Que vuelvan los trenes

Que vuelvan los trenes

Marzo 07, 2018 - 11:50 p.m. Por: Medardo Arias Satizabal

Para un país que quiere estar en la liga grande del comercio mundial tener trenes es fundamental, pero hasta el momento ninguno de los candidatos a la presidencia colombiana ha presentado un proyecto serio para volver a mover el país como lo hacen Alemania, Reino Unido, Estados Unidos, China, India y Rusia.

Algunos de los momentos más bellos de mi vida los he vivido a bordo de un tren; como cuando ingresé de mañanita por las paralelas de un puente y se abrió de pronto el horizonte del mar con barcas que cabeceaban a los lejos; esa llegada desde la estación del ferrocarril de Bolonia, me hizo pensar en el Puente del Piñal, pero en esa mañana no llegaba a Buenaventura. Era Venecia con sus legendarios canales, y yo estaba enamorado.

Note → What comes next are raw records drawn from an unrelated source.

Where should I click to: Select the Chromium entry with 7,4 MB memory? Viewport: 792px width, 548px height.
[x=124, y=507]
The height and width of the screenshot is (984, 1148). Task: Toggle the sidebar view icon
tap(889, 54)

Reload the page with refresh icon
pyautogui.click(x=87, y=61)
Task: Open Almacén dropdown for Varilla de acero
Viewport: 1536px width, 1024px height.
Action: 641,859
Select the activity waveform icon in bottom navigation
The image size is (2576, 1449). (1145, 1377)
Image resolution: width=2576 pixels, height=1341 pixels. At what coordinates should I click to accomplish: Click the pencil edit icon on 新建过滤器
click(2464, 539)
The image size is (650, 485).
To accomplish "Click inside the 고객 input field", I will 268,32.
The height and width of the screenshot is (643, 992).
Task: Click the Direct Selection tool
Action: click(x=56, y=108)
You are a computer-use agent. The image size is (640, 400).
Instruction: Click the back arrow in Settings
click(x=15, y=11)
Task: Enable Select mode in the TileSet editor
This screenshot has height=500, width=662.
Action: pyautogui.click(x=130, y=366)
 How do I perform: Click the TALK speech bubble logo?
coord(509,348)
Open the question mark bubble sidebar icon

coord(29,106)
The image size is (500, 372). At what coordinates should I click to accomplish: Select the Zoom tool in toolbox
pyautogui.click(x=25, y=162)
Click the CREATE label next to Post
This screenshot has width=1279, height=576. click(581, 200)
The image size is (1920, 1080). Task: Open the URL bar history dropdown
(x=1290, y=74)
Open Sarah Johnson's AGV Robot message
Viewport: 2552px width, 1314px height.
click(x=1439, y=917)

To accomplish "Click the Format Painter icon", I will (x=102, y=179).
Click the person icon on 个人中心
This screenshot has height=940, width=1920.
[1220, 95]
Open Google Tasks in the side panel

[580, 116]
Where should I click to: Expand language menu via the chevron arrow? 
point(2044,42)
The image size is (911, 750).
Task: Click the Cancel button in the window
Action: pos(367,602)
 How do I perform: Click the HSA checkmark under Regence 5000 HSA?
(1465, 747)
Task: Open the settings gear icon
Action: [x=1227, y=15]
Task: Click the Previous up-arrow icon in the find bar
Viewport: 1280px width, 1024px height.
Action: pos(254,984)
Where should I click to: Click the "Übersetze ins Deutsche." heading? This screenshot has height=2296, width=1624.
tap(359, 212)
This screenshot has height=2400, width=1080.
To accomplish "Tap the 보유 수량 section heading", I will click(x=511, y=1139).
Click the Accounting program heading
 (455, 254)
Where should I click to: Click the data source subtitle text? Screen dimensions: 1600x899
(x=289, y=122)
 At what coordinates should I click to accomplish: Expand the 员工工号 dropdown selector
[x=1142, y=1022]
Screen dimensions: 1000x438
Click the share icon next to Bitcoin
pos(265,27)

O salir de la estación de Salamanca a tomar el tren que va hasta Ávila, porque en la plaza de toros de esa ciudad amurallada se daba un concierto de Joan Manuel Serrat, el cantor que nos traería otra vez a Miguel Hernández y a don Antonio Machado.

Otros trenes me llevaron por la felicidad del mundo; con mi amigo Iván Ramos hicimos el pacto de ir cada fin de semana por ‘Alphabet City’, ese intrincado mundo de la A a la Z, en la isla de Manhattan, en busca del mejor Martini, de los sucios y los gloriosos, en bares irlandeses, y del sushi secreto en pequeñas cocinas japonesas, o del ‘lobster roll’ en las barras donde se discute béisbol delante de seis pantallas, mientras los barman sirven cerveza del barril. ‘Harp’, apenas ordeñada, y ‘Samuel Adams’, rubia, en el verano.

Ramos conoce tan bien ‘Alphabet City’, que me hizo ir hasta el lugar donde cayó Josefina Wilson, la mujer que le disparó a Pedro Navaja con un Smith & Wesson del especial, cuando el bandido cayó en la acera “mientras reía”. Valiente pescador, “para el anzuelo que tiraste, en vez de una sardina, un tiburón enganchaste…”

Estos eran paseos donde el tren y el deseo de vagabundear por Nueva York en jeans y tenis, al azar, nos hacía bajarnos en una estación cualquiera, para saber qué sorpresa nos aguardaba. Esperaba con felicidad el viernes o el sábado, porque tomábamos en New Haven el taxi más grande del mundo, el tren ‘Metro North’ que va a Manhattan en menos de una hora. Nos hacíamos a la mar, diré, a las paralelas, con el ‘Boston Globe’ o el ‘New York Times’.

Recordaba entonces, en ese confort de los trenes gringos, el día que mi abuelo iba a tener una pelea en un tren entre Buenaventura y Cali, porque antes de un túnel su maleta de madera cayó sobre otro pasajero.

Ninguna experiencia en tren se compara, no obstante, con la de viajar entre Bogotá y Santa Marta en ‘El Expreso del Sol’. Tenía yo 18 años y me embarqué en 1974 con más de 50 compañeros de último año del Colegio Pascual de Andagoya, en la Estación de la Sabana. Era el regalo que hacía cada año el Ferrocarril del Pacífico a los futuros bachilleres. Casi dos días con la música del tren en mis oídos, todos los climas del país en la ventana y la esperanza de ver, en una vuelta del vagón, a las muchachas del Liceo Femenino del Pacífico, que venían en un coche contiguo, vigiladas pretorianamente por sus profesoras.

Pero en la noche de Supía bajamos a arrancar cañas de las plantaciones, y anunciamos ‘show’ de estriptis junto al coche restaurante. Los meseros, de chaqueta roja, engalanados como generales, miraban sonrientes aquel alboroto de gritos y música. Aquella parodia de espectáculo mundano en un tren, quedó en mi memoria, como la luna de las linternas con las que iluminábamos al improvisado actor. Magdalena se anunció con el ‘guineo paso’, y al final, como ya lo había escrito Gabo, entramos por un corredor de rocas bermejas que dejaba ver al final la línea azul del océano. Nuestros nietos merecerían esta experiencia.